As for the race pictures, sorry about the DNF. You fell, you got back on the bike and gave it a shot. I think that is splendid.


----------



## *rt* (Jan 15, 2004)

serious said:


> If by Mtl you meant Montreal, then you are absolutely right - Montreal ladies are very special indeed. In Canada, Montreal sets the standard for fashion and good looking, stylish people. I lived there for almost 20 years and married a French cutie.
> 
> As for the race pictures, sorry about the DNF. You fell, you got back on the bike and gave it a shot. I think that is splendid.


yup, by Mtl i mean Montreal. 

thanks. DNFs happen, seemed like a waste not to ride anyway.

rt


----------



## xcdemon (May 19, 2004)

1) Picard is a dillhole.
2) I am a female Canadian cyclist, and I'm no Hells. Hell on wheels, yes, but without chaps.
3) As to location, I'm in MTL meself... any of you around here still? Wanna ride this weekend? I like meeting new people-types.


----------



## *rt* (Jan 15, 2004)

LOL! that's funny. 

rt


----------



## *rt* (Jan 15, 2004)

xcdemon said:


> 3) As to location, I'm in MTL meself... any of you around here still? Wanna ride this weekend? I like meeting new people-types.


would love to get together to ride but unfortunately my time in Mtl ended in '99. i finished up my degree and they booted me out of the country (such is the life of a US citizen on a student visa). but i have to say the nicest compliment i got during the time i was there was just before i left when someone who didn't know me very well thought i was a native Mtl'er. 

rt - currently residing in the steamy southeastern US


----------



## xcdemon (May 19, 2004)

*rt* said:


> (such is the life of a US citizen on a student visa)


yo word, that's exactly what I am/was... originally from Ohio, now I'm here on a work visa. Deportation is fun!
Well, if you know anyone who still rides around here, hook me up... I've got a pretty happy little group, but new people are always fun...


----------



## *rt* (Jan 15, 2004)

xcdemon said:


> yo word, that's exactly what I am/was... originally from Ohio, now I'm here on a work visa. Deportation is fun!
> Well, if you know anyone who still rides around here, hook me up... I've got a pretty happy little group, but new people are always fun...
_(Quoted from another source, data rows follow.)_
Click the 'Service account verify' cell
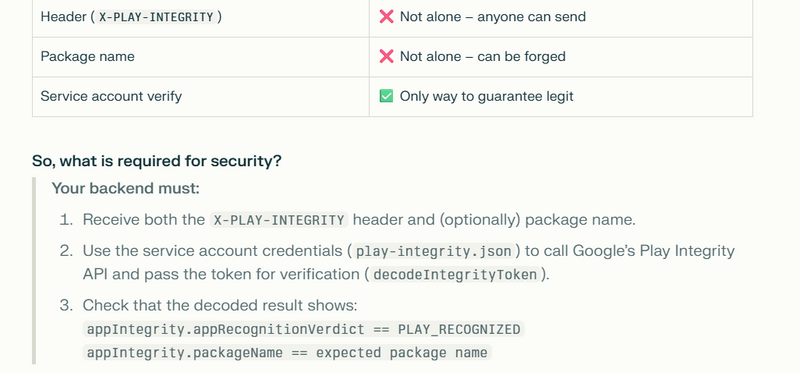This screenshot has width=800, height=373. pos(201,96)
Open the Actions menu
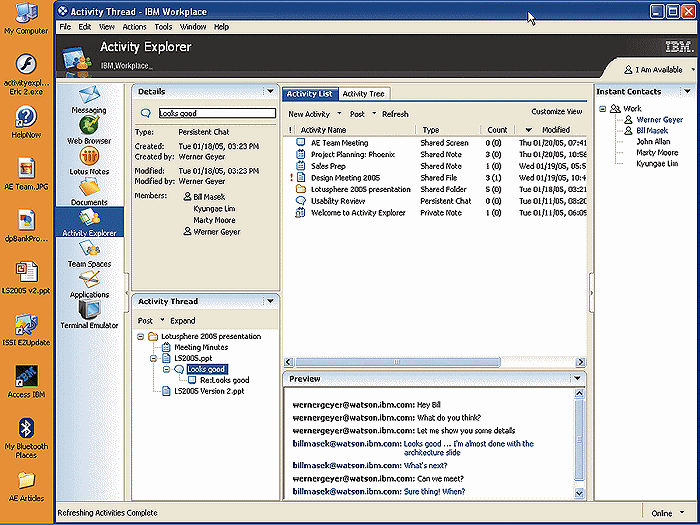 [x=134, y=27]
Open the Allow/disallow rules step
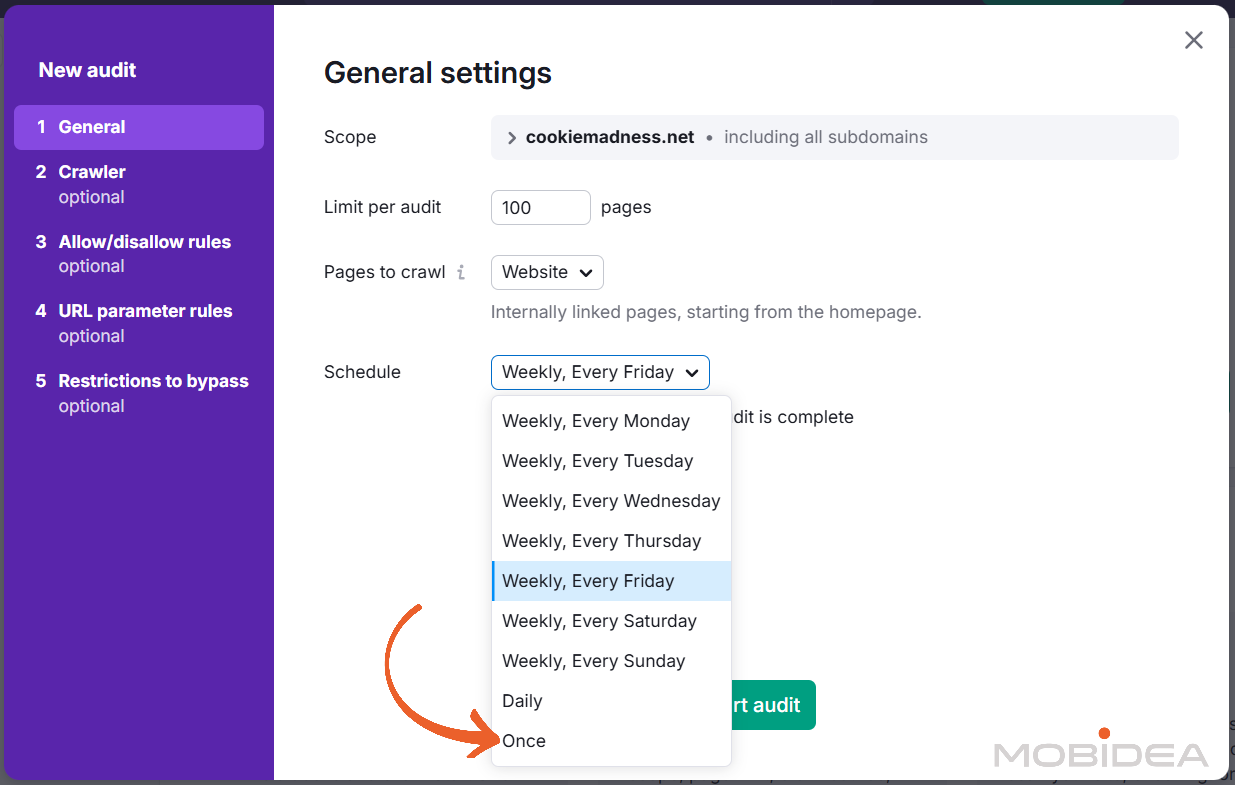The height and width of the screenshot is (785, 1235). [144, 242]
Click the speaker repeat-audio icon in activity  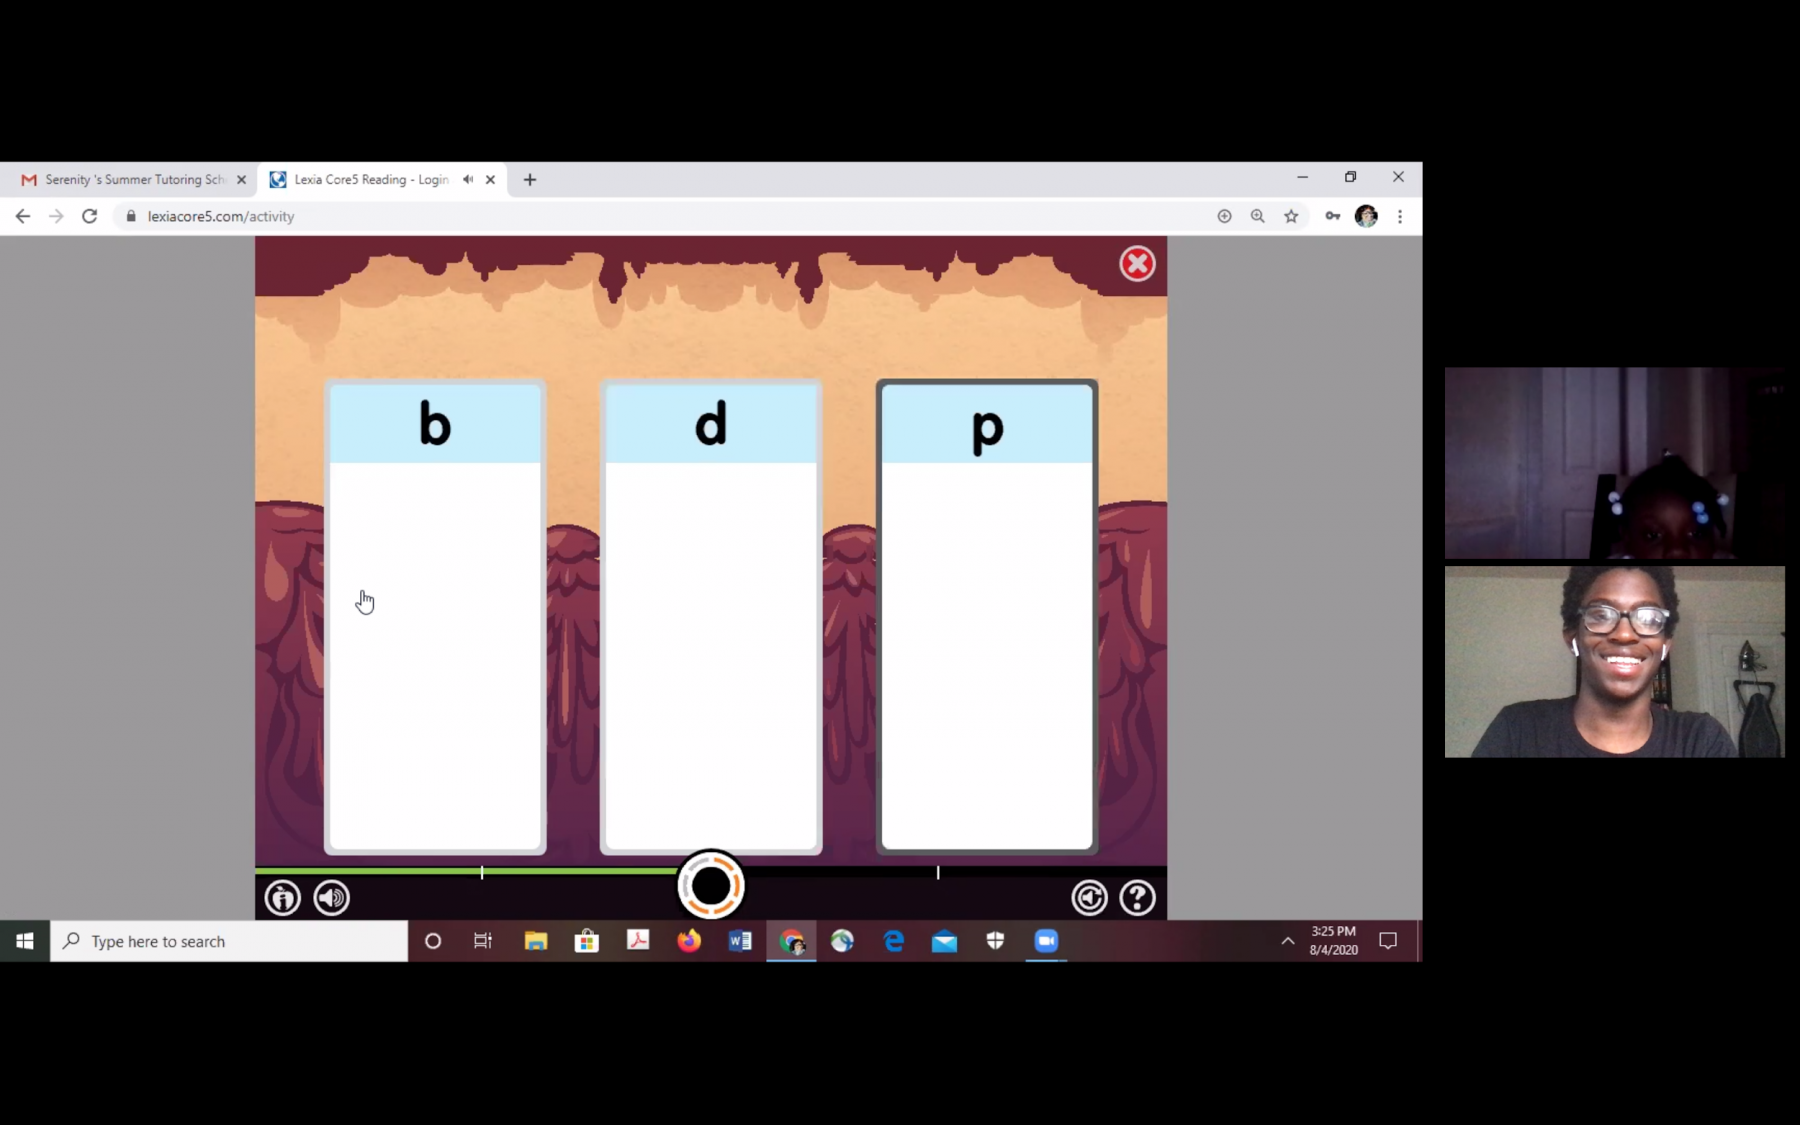pyautogui.click(x=332, y=898)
work visas can be tough to get. nice job getting one - you must be in engineering or something "vital" (as opposed to my social science research degree that isn't vital for anything except getting me an income!). 

not sure anyone i used to ride with is still around....and the ones that might still be around aren't worth hooking up to ride with!!  but i'll definitely let you know if i think of anyone. 

rt


----------



## xcdemon (May 19, 2004)

*rt* said:


> work visas can be tough to get. nice job getting one - you must be in engineering or something "vital" (as opposed to my social science research degree that isn't vital for anything except getting me an income!).
> 
> not sure anyone i used to ride with is still around....and the ones that might still be around aren't worth hooking up to ride with!!  but i'll definitely let you know if i think of anyone.
> 
> rt


oh, BURN!
yeah, I am a engineer. Read: dork. (There was a "desk monkey going bananas" discussion in General a few months that details...)
Thanks... keep the rubber side down!
M


----------



## Mary Ann (Jan 13, 2004)

Figures! I currently live in Montreal but commute to Ottawa for work during the week. I would ride this weekend, but I'm packing to move to Ottawa at the end of the month, so my weekend (and the next 3) will be filled with boxing, taping and moving. Too bad we didn't hook up sooner.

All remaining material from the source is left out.